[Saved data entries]
- - - - -

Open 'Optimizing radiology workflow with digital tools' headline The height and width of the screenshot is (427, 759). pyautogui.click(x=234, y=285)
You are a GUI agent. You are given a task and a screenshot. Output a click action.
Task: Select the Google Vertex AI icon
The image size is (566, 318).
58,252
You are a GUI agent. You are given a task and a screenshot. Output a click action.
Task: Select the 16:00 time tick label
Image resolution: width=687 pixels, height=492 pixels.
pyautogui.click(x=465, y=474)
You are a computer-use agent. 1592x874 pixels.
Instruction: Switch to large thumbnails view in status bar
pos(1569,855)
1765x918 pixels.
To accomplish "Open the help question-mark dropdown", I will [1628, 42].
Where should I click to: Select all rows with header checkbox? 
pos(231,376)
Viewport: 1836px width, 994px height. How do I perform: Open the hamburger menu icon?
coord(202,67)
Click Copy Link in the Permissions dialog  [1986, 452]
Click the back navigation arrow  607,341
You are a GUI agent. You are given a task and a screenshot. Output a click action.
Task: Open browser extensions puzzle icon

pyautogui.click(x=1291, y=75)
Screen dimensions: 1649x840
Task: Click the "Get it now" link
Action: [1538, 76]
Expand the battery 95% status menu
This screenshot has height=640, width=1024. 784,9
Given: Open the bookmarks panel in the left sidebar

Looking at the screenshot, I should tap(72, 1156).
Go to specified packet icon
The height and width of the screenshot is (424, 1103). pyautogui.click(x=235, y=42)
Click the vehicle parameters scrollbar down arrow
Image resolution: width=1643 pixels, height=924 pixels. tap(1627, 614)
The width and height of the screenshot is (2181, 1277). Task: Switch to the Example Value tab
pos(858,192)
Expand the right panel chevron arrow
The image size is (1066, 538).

- - - - -

> **WHAT THIS TASK INVOLVES**:
After reading through the records, retype all of them exactly.

> **RESPONSE TO THE EXERCISE**:
Open 'Optimizing radiology workflow with digital tools' headline The height and width of the screenshot is (427, 759). pyautogui.click(x=234, y=285)
You are a GUI agent. You are given a task and a screenshot. Output a click action.
Task: Select the Google Vertex AI icon
The image size is (566, 318).
58,252
You are a GUI agent. You are given a task and a screenshot. Output a click action.
Task: Select the 16:00 time tick label
Image resolution: width=687 pixels, height=492 pixels.
pyautogui.click(x=465, y=474)
You are a computer-use agent. 1592x874 pixels.
Instruction: Switch to large thumbnails view in status bar
pos(1569,855)
1765x918 pixels.
To accomplish "Open the help question-mark dropdown", I will [1628, 42].
Where should I click to: Select all rows with header checkbox? 
pos(231,376)
Viewport: 1836px width, 994px height. How do I perform: Open the hamburger menu icon?
coord(202,67)
Click Copy Link in the Permissions dialog  [1986, 452]
Click the back navigation arrow  607,341
You are a GUI agent. You are given a task and a screenshot. Output a click action.
Task: Open browser extensions puzzle icon

pyautogui.click(x=1291, y=75)
Screen dimensions: 1649x840
Task: Click the "Get it now" link
Action: [1538, 76]
Expand the battery 95% status menu
This screenshot has height=640, width=1024. 784,9
Given: Open the bookmarks panel in the left sidebar

Looking at the screenshot, I should tap(72, 1156).
Go to specified packet icon
The height and width of the screenshot is (424, 1103). pyautogui.click(x=235, y=42)
Click the vehicle parameters scrollbar down arrow
Image resolution: width=1643 pixels, height=924 pixels. tap(1627, 614)
The width and height of the screenshot is (2181, 1277). Task: Switch to the Example Value tab
pos(858,192)
Expand the right panel chevron arrow
The image size is (1066, 538).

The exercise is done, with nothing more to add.